Molecular Dynamics

Sodium Chloride nanoparticles formed from sea salt are a major component of atmospheric aerosols, which in effect can directly impact the atmospheric radiative transfer or indirectly impact the climate by acting like cloud condensation nuclei. These crystal-like particles can best be understood by studying their solid-vapor and solution-vapor interfaces, which is done here with the use of molecular dynamics (MD) simulation techniques. MD simulations provide an excellent tool to investigate the initial stages of hygroscopic growth of nanoparticles that once the use of deliquescence relative humidity (DRH) had been able to characterize for particles less than 10 nm. Understanding the interfacial profiles and the significant effect of size on the hygroscopic properties of nanoparticles will assist in our understanding of the impacts that the aqueous layer of these sea salt aerosols can have on atmospheric chemistry. This could include a site for atmospheric pollutants such as nitric acid and nitrous oxides, as well as a source of chlorine which can affect the ozone balance and oxidize organic substances.

Peer-reviewed publications on this topic:

• Water uptake coefficients and deliquescence of NaCl nanoparticles at atmospheric relative humidities from MD simulations.
  Ranjit Bahadur and Lynn M. Russell



A study of deliquescence properties using MD simulations of NaCl nanparticles smaller than 100nm revealed that the DRH increases with decreasing particle diameter. Planar uptake coefficients and particle uptake coefficients showed a linear dependence on the logarithm of the coverage fraction and the edge fraction respectively.

• Effect of Surface Tension from MD Simulations on Size-Dependent Deliquescence of NaCl Nanoparticles.
  Ranjit Bahadur and Lynn M. Russell



This paper introduces newly calculated Tolman length and surface tension estimates of solid-liquid and solid-vapor interfaces in NaCl-water-air systems using classical MD simulations. The correction values to surface tension greatly reduce the uncertainty that produces the over-prediction discrepancy of DRH with decreasing particle size (<10nm).

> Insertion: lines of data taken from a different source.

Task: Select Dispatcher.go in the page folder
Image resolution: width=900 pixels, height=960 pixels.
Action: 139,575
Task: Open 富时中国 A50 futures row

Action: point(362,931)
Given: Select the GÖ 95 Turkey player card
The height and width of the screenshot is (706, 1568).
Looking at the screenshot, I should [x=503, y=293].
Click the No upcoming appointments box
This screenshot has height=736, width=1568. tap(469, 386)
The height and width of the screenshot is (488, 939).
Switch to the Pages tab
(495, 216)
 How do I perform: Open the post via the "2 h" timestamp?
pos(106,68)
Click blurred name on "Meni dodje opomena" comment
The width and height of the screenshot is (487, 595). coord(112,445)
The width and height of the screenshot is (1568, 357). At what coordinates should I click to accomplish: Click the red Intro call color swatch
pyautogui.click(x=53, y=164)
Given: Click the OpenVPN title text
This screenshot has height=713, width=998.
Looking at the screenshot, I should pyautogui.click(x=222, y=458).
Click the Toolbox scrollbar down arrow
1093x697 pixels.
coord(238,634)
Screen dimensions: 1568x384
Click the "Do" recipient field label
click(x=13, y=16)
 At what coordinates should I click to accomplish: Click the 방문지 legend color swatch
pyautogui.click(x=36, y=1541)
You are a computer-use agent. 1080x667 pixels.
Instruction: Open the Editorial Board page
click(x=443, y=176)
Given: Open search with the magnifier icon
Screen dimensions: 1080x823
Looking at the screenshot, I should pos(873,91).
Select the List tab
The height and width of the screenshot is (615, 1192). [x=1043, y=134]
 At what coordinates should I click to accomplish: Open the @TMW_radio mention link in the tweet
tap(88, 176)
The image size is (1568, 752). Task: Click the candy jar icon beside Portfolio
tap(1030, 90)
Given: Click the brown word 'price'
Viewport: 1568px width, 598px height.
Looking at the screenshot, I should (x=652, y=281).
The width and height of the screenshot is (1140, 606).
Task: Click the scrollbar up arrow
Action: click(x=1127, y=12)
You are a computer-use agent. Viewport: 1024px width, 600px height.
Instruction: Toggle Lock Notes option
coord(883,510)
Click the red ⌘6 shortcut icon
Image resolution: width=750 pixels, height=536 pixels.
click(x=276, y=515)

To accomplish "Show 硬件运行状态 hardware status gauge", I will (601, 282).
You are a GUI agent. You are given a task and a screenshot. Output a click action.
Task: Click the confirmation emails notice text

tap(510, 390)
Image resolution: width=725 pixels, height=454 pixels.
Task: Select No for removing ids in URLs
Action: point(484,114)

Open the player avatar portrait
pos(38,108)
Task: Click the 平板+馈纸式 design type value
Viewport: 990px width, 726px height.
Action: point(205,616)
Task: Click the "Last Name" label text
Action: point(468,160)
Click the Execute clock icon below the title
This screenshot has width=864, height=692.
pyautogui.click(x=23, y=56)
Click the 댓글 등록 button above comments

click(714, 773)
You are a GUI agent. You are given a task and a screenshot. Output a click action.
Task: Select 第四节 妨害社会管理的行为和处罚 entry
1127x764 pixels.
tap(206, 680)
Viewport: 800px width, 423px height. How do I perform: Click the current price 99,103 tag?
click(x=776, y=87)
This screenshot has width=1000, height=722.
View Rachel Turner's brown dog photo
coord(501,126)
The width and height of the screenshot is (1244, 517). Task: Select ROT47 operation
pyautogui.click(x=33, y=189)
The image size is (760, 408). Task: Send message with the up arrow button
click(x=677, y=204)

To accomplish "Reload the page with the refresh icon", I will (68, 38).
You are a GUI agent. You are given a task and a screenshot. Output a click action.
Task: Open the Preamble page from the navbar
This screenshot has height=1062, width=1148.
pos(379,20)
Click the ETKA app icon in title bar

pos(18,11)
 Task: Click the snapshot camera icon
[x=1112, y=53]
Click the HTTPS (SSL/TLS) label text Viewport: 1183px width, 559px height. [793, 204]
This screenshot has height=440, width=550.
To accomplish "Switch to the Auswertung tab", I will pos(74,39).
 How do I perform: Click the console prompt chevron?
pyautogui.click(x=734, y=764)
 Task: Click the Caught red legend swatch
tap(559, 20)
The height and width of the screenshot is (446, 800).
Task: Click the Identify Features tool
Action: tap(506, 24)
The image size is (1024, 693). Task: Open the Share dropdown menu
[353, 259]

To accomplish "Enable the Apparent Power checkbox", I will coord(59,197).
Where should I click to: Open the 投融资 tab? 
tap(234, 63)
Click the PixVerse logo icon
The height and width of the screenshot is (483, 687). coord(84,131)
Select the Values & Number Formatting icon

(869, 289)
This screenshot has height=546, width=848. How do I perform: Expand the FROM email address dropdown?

• Surface Tensions in NaCl - Water - Air Systems from MSD Simulations.
  Ranjit Bahadur, Lynn M. Russell, and Saman Alavi



Research on surface tensions in NaCl-Water-Air Systems from MD simulations contribute to reduced uncertainty in bounding values for solid interfaces with the use of energy-integral and test area methods. In addition, upper bound values calculated from the thermodynamic relation for energy difference between interface and bulk phases show a weakly positive correlation with pressure for all the interfaces.

• Void-induced dissolution in molecular dynamics simulations of NaCl and water.
  Ranjit Bahadur and Lynn Russell



Classical MD simulations were used in this study to observe the dissolution at the NaCl-water interface by introducing defects to the crystal surface and in the crystal volume, or increasing the 'void fraction'. The dissolution of NaCl was found to have a strong dependence on void fraction, and increasing the temperature was also found to decrease the critical void fraction.